The Oddfellows' Hall, Halifax



Magnificent building which stood at Coleridge Street, Cross Fields, Halifax with its classical Corinthian-pillared front was designed by Charles Child and opened on 9th June 1840. It was built at a cost of £10,000.

The large room was capable of holding 3,000 to 4,000 people. It was used for public meetings and lectures. There was a gallery at the west end.

It housed the Royal Hotel with stables, a coach house and bedrooms for travelling members of Oddfellows lodges who were looking for work.

In 1841, Franz Liszt gave a recital here.

In 1847, a packed public meeting was held here – this was the only hall where such a meeting could take place – and decided to petition the Government for a charter of incorporation to be granted to the town.

In 1858, Charles Dickens gave a reading here.

On 16th November 1872, several people were injured when flooring in the Hall gave way.

In 1888, Joe Helliwell established a music hall, with Frank Harcourt as master of ceremonies.

In 1900, Frank MacNaughten established the People's Palace.

The Manchester Unity of Oddfellows is recorded here [1905].

From 1920, it was the Alhambra cinema. There was a restaurant and a luncheon bar.

In April 1845, a large audience turned up for a show which promised American artistes, comedians and dancers, but no show transpired and the promoter disappeared with the takings; it was significant that the programme advertised songs such as The absent man, Right slick away I went, and I'll calculate there'll be a row.

In November 1872, the floor of the lobby collapsed, injuring 11 people.

Following the Public Libraries Act [1850], a municipal library was established in Halifax, and the Assembly Rooms and the Oddfellows' Hall were both considered suitable, but the Hall was rejected.

Short problem: Using the history of the Oddfellows' Hall in Halifax, explain in one to three sentences why the 1847 public meeting on a charter of incorporation took place in the Hall. The data that comes next has no connection to the history of the Oddfellows' Hall.

Supplied information:
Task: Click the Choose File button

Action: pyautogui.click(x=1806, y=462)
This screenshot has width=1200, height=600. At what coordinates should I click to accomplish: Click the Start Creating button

Exercise answer: The meeting was held in the Hall because it was the only hall where such a meeting could take place. The packed meeting decided to petition the Government for a charter of incorporation for the town.